By Carol J. Williams | Los Angeles Times
As Cuban leader Fidel Castro wages war against private enterprise, petty theft and a shackled opposition, analysts say the aging militant is striving to recover the egalitarian aims of his revolution and protect his legacy of having rescued Cuba from capitalism.
But the crackdowns also have exposed a deepening rift between a shrinking coterie of Communist true-believers and a society that has largely defected from his movement’s core ideals of solidarity and self-sacrifice.
In an ideological end game pitting the nearly 80-year-old leader against what analysts believe is a large and growing segment of his own people, Castro’s drive to root out “imperialist” influence are provoking comparison with Mao Zedong’s 1966-76 Cultural Revolution, which ravaged China and set back hopes of reform for years.
While Castro has held his island in a vice grip since his guerrilla band seized power on New Year’s Day 1959, his campaigns have lately taken on an urgency. In the past year, amid indications of the bearded icon’s flagging health, the regime has:
—Declared war on the “new rich,” arresting those who use their cars or bicycles as taxis, seizing privately raised produce on sale at farmers’ markets and rescinding self-employment licenses that had allowed Cubans since 1994 to run restaurants and guest houses in their homes.
—Increased the number of “acts of repudiation” by Communist Party militants, who track down and heckle dissidents and their families.
—Ramped up efforts to dismantle outlawed satellite dishes and confiscated televisions and subscription decoder cards brought in by relatives visiting from abroad.
—Drafted students and aging Communist Party loyalists to stand guard at gas stations and factories to deter theft by state employees, a problem even the party newspaper Granma concedes has reached pandemic proportions.
—Ordered Cubans to refrain from contact with foreign tourists unless “absolutely necessary” for their jobs, claiming a need to protect citizens from ideological contamination.
The moves follow earlier rollbacks of the economic reforms put in place in the early 1990s, after the Soviet Union collapsed and Moscow ceased sending billions in aid to its Communist ally in the Caribbean Sea.
In November 2004, Castro formally withdrew from circulation the U.S. dollar, the foundation of reforms for 10 years, replacing it with a new national peso. The same year, the government increased restrictions on the Internet, limiting access to a few thousand government employees.
The current crackdowns intensify what human rights groups have condemned as “a wave of repression” against political challenge that was unleashed three years ago when 75 dissidents and journalists were rounded up, accused of treason and sentenced to an average of 20 years in prison.
Cuba scholars say the harsh measures reflect Castro’s efforts to preserve his nation’s political system and his legacy.
Julia Sweig, Latin American studies director at the Council on Foreign Relations and author of “Inside the Cuban Revolution,” traces Castro’s intolerance of dissent to his conviction that the stability of the state requires “unity at all costs.”
Cubans seldom share the zeal of the revolution’s founders because the system provides residents with few of the opportunities that they are smart enough to envision and able-bodied enough to pursue, she noted.
“Young people coming out of the great health and education systems don’t see they really have a future,” she said. “And the older generations—those who were part of the revolutionary ethos from the beginning—they’re dying.”

===

*Required work*: From the article on Castro's crackdowns above, list each measure the regime has taken in the past year.

*Provided data*:

===

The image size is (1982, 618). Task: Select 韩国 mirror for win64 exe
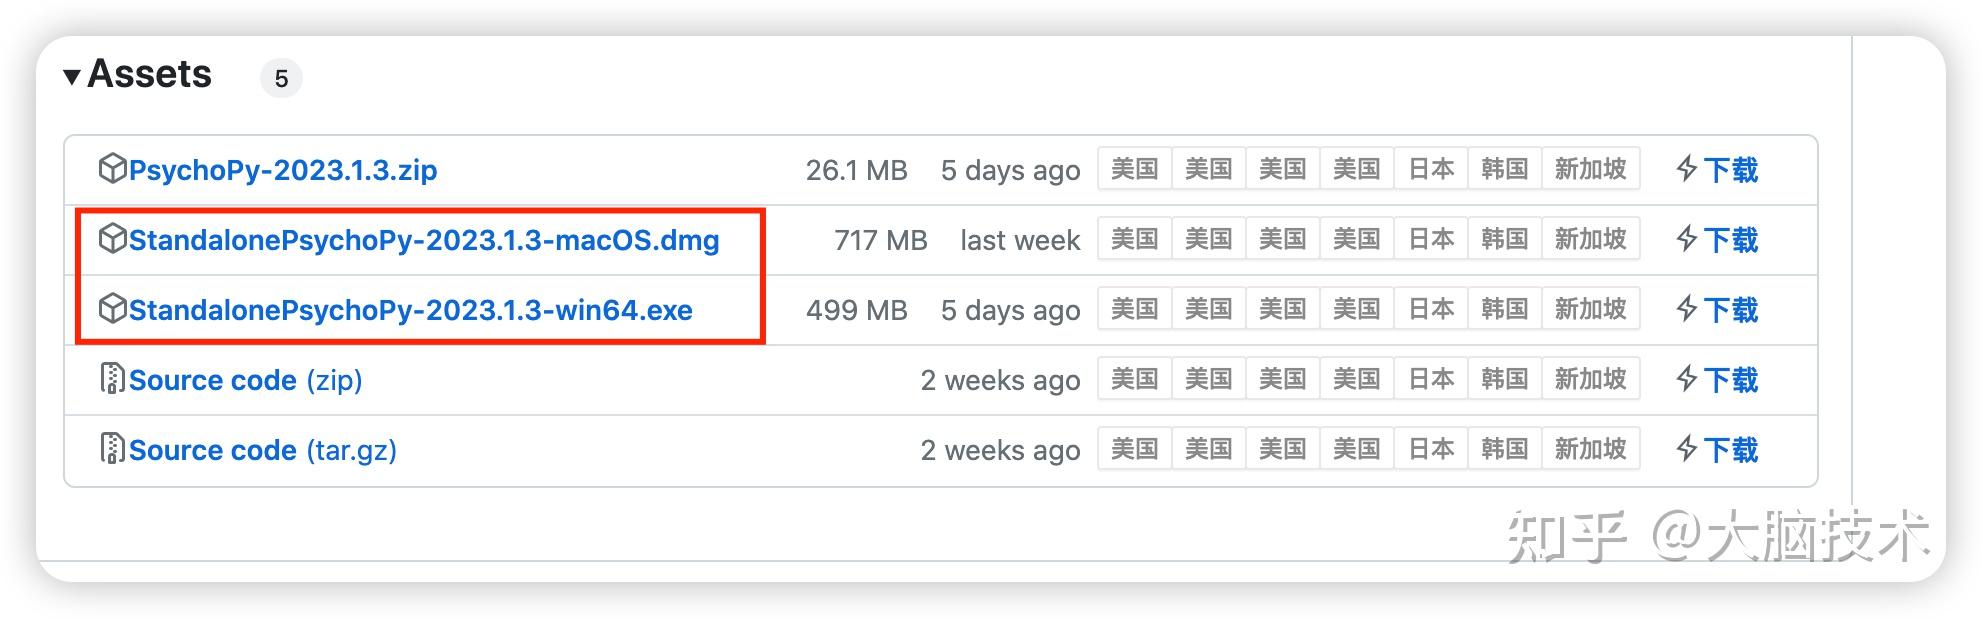coord(1505,309)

===

*Exercise result*:
1. Declared war on the "new rich": arresting those who use their cars or bicycles as taxis, seizing privately raised produce on sale at farmers' markets, and rescinding self-employment licenses for home restaurants and guest houses.
2. Increased the number of "acts of repudiation" by Communist Party militants, who track down and heckle dissidents and their families.
3. Ramped up efforts to dismantle outlawed satellite dishes, and confiscated televisions and subscription decoder cards brought in by relatives visiting from abroad.
4. Drafted students and aging Communist Party loyalists to stand guard at gas stations and factories to deter theft by state employees.
5. Ordered Cubans to refrain from contact with foreign tourists unless "absolutely necessary" for their jobs.